# Excerpt
MNA for Saint-Maurice
- In office September 12, 1994 – March 26, 2007
- Preceded by: Yvon Lemire
- Succeeded by: Robert Deschamps
- In office December 8, 2008 – September 4, 2012
- Preceded by: Robert Deschamps
- Succeeded by: Luc Trudel

Personal details
- Born: June 15, 1949 (age 76) Shawinigan-Sud, Quebec
- Party: Parti Québécois

= Claude Pinard =

Canadian politician (born 1949)

Claude Pinard (born June 15, 1949) is a politician in Quebec, Canada. He serves as Member of the National Assembly of Quebec for the riding of Saint-Maurice in the Mauricie region from 1994 to 2007 and since the 2008 provincial elections.

==Background==

He was born on June 15, 1949, in Shawinigan-Sud. Pinard graduated from the Séminaire Sainte-Marie of Shawinigan in 1968, studied law at Université Laval and became a notary in 1974. He served as president of the local branch of Optimist International and president of the Shawinigan Cataractes in the 1980s.

Saved entries:
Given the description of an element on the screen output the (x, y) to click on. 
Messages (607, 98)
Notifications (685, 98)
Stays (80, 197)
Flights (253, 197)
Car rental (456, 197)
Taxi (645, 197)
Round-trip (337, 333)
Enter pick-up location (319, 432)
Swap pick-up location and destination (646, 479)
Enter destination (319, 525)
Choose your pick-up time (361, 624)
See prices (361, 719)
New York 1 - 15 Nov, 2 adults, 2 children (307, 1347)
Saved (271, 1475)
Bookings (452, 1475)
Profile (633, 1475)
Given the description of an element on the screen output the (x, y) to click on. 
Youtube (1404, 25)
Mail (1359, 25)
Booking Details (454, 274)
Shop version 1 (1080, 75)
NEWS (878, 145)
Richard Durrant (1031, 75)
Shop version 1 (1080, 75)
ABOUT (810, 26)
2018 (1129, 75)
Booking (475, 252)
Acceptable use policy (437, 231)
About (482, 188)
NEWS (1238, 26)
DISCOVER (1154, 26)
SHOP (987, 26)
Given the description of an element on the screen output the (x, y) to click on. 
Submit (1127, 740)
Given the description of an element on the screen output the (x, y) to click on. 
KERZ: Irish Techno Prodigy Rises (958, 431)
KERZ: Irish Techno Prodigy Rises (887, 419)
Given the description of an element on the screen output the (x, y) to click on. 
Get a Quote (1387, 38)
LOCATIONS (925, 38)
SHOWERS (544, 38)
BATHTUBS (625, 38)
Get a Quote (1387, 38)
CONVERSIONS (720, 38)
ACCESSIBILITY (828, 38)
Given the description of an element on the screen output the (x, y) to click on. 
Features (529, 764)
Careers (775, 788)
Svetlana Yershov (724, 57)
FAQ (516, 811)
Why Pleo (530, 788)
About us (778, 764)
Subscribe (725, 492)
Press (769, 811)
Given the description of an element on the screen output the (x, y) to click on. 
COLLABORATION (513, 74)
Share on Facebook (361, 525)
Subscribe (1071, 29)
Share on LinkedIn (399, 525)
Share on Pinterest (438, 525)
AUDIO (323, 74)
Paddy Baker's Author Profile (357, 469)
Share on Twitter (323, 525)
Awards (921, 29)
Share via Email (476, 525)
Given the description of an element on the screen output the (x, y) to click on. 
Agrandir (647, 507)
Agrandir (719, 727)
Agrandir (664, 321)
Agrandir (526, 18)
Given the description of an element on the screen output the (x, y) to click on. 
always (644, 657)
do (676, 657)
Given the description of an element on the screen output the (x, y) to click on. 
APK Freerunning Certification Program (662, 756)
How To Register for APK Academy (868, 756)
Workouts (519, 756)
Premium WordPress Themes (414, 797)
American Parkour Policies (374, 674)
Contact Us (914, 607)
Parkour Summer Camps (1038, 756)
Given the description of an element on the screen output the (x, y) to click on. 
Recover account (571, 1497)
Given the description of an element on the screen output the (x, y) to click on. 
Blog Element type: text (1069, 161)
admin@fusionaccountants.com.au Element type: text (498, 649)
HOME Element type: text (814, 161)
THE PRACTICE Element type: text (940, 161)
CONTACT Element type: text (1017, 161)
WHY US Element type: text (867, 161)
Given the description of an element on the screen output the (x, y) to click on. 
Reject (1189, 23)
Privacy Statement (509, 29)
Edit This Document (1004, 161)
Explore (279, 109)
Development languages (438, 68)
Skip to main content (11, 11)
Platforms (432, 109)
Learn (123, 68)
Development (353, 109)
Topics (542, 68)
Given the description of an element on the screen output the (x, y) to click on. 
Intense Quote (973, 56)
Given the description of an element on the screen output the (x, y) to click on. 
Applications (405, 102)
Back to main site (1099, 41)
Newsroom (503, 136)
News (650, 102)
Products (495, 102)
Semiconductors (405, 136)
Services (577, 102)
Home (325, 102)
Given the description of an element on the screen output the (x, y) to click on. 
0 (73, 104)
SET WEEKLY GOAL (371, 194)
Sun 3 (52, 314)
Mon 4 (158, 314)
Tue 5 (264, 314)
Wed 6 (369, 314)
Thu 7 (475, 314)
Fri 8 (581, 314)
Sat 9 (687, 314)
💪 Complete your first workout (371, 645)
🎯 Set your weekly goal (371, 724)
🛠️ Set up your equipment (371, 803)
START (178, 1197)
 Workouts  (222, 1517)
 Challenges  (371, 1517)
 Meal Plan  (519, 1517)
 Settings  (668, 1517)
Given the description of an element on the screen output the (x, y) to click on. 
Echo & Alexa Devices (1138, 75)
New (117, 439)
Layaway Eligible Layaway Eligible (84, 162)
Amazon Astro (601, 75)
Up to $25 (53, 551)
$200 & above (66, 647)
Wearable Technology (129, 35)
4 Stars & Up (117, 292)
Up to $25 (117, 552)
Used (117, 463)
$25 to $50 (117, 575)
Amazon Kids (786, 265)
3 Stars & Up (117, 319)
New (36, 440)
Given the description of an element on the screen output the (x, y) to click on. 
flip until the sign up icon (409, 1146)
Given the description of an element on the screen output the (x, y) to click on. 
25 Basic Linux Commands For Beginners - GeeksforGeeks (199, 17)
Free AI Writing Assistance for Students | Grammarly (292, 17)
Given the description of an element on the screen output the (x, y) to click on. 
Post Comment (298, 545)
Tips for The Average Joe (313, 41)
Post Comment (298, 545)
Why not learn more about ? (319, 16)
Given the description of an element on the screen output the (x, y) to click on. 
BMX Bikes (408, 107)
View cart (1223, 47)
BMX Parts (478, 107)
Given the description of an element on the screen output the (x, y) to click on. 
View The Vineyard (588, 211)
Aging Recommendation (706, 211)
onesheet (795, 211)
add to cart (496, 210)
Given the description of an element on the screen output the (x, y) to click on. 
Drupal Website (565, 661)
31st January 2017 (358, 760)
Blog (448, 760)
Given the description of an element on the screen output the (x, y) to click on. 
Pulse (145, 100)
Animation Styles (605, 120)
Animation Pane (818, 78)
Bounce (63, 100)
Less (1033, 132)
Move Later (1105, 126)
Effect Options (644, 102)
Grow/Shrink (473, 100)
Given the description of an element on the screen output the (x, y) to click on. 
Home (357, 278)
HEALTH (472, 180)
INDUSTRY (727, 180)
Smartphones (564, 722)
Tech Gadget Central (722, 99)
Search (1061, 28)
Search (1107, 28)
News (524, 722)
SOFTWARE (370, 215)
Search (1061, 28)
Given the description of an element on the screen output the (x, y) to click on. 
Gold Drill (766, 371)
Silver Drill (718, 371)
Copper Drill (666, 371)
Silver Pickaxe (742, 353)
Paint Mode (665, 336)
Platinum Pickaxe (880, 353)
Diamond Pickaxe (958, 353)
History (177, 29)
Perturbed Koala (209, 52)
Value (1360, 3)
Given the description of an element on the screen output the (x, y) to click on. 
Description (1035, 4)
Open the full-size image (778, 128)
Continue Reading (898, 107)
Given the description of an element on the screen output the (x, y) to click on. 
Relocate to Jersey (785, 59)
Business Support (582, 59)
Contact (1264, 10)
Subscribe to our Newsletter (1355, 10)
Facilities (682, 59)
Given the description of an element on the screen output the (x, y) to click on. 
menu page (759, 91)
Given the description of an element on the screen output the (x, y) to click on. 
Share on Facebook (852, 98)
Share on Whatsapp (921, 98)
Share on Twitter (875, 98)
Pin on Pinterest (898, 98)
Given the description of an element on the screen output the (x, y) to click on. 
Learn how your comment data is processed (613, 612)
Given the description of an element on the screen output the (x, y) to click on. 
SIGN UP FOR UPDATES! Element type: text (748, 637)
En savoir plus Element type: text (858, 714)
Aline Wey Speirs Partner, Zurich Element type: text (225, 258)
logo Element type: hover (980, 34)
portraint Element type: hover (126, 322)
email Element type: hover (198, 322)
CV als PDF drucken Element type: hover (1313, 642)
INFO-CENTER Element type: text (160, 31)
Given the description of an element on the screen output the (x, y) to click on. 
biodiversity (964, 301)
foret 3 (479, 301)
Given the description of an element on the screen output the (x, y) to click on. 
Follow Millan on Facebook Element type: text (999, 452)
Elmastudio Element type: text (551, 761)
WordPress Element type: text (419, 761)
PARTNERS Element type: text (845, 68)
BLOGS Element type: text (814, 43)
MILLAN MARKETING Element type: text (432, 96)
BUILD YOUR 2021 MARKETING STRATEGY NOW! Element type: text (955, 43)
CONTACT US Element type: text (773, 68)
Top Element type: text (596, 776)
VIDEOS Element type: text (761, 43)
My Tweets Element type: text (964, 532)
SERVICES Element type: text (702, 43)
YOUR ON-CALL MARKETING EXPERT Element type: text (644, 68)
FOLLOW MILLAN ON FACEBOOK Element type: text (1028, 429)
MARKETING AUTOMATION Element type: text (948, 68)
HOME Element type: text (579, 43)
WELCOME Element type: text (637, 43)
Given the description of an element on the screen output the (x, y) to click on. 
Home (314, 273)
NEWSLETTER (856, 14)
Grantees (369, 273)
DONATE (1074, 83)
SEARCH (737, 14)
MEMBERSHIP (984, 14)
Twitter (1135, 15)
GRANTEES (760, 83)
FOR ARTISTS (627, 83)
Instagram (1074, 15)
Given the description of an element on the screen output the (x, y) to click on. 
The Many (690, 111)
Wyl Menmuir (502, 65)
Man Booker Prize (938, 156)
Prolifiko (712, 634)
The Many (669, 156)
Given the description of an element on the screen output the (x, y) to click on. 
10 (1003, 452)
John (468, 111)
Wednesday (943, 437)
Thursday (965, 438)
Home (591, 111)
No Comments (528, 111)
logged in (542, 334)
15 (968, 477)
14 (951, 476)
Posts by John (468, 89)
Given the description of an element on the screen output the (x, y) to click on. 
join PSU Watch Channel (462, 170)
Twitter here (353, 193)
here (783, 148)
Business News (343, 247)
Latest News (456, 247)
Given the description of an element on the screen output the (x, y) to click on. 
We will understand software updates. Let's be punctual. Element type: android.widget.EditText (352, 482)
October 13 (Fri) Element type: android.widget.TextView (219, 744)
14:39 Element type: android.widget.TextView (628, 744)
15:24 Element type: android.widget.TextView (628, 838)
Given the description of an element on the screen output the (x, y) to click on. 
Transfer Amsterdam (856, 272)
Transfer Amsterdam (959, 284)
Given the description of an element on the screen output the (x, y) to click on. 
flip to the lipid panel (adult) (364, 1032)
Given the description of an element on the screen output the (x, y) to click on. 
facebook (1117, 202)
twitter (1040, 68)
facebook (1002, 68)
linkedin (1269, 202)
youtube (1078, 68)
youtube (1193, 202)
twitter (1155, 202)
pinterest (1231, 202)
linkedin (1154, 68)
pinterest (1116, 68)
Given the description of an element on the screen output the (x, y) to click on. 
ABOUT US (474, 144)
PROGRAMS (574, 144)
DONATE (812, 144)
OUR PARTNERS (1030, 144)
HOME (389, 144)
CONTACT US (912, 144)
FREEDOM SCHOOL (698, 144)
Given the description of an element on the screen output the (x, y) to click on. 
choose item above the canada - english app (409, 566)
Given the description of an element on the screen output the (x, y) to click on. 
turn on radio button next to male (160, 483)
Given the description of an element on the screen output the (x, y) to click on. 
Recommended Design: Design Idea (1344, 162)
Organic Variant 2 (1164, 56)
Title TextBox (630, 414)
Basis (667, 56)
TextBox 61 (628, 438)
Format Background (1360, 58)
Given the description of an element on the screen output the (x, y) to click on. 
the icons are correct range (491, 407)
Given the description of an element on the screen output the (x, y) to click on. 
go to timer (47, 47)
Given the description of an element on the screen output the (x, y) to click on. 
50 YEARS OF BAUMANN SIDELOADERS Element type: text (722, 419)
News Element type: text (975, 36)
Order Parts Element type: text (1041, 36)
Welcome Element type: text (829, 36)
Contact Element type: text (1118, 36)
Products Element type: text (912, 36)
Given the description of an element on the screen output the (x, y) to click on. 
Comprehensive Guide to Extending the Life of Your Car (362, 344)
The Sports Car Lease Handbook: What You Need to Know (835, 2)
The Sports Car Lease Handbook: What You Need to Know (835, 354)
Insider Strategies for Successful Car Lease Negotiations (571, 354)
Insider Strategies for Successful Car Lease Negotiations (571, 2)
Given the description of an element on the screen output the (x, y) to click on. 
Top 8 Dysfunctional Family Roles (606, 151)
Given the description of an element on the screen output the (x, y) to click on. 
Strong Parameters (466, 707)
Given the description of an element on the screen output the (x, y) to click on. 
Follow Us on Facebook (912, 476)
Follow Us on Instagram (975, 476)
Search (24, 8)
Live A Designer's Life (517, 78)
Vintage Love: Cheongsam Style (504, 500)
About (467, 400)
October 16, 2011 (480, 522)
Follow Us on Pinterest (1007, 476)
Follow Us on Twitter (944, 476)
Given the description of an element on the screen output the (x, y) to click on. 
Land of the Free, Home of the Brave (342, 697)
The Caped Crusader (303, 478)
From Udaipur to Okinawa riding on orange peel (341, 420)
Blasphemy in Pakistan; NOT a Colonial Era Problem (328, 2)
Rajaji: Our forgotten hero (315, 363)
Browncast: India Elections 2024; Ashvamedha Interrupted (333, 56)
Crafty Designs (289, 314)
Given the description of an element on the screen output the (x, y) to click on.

# Check your understanding
[a] For each statement below, say whether it agrees with the Claude Pinard biography above: (i) Pinard became a notary in 1974. (ii) Pinard studied law at Université de Montréal. (iii) When Pinard returned to office in 2008, he was preceded by Luc Trudel. Answer each with yes or no and quote the deciding words from the biography.
[b] Answer these questions using the Claude Pinard biography above:
(i) Which party does Pinard belong to?
(ii) In what year did he graduate from the Séminaire Sainte-Marie of Shawinigan?
(iii) Who preceded him in the office he took on September 12, 1994?
[c] Carry on the Claude Pinard biography above, starting after its last sentence.

# Task-by-task results
[a]
(i) Yes: "became a notary in 1974"
(ii) No: "studied law at Université Laval"
(iii) No: "Preceded by: Robert Deschamps"

[b]
(i) Parti Québécois
(ii) 1968
(iii) Yvon Lemire

[c]
==Municipal politics==

He was elected Mayor of Shawinigan-Sud in 1985 and served of four-year term in that office. He did not run for re-election in 1989.

==Provincial politics==

Pinard ran as the Parti Québécois candidate in the district of Saint-Maurice in the 1994, 1998 and 2003 elections. He was elected each time.

Pinard was Deputy Speaker of the House from 1996 to 2002.

In 2005 he supported leadership candidate Richard Legendre over André Boisclair.

In 2007, the Action démocratique du Québec (ADQ) made an important breakthrough in the Mauricie area sweeping most provincial seats in that area. ADQ candidate Robert "Bob" Deschamps won the election, keeping Pinard from winning a fourth straight term.

Nonetheless, Pinard won his seat back in the 2008 election.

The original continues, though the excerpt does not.